** TASK OBJECTIVE **
Each line in these records that contains "toolbar" counts once. Give the number only.

** Extracted data entries **
+++

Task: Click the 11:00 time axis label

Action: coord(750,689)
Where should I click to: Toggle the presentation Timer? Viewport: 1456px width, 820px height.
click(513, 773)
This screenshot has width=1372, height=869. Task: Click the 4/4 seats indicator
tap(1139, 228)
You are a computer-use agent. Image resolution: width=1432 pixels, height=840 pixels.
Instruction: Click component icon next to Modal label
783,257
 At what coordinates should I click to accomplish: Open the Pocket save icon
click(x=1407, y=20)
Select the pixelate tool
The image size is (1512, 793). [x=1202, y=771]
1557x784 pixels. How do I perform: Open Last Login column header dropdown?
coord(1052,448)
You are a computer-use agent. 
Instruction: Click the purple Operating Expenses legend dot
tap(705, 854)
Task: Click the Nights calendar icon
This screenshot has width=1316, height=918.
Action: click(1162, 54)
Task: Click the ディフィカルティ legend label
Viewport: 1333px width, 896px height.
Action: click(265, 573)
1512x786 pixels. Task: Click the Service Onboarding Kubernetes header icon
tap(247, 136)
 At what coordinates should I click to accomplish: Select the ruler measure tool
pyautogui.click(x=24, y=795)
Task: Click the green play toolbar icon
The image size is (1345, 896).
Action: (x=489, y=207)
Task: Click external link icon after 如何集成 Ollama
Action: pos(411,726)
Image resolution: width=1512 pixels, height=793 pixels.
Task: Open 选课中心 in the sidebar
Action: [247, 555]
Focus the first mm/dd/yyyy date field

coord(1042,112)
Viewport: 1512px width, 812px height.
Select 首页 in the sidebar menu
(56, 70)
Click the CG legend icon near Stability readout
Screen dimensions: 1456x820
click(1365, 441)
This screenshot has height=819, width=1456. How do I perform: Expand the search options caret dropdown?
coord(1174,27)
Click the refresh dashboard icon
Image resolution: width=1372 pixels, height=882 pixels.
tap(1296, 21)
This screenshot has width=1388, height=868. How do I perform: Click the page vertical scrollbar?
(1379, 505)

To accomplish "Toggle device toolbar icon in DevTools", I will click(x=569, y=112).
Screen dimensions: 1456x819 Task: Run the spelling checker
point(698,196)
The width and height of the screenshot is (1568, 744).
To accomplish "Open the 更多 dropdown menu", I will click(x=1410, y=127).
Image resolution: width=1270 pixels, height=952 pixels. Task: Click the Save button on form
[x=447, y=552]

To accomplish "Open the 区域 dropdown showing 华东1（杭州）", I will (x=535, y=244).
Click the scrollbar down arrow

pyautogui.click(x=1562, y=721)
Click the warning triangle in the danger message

+++

** TASK OUTPUT **
2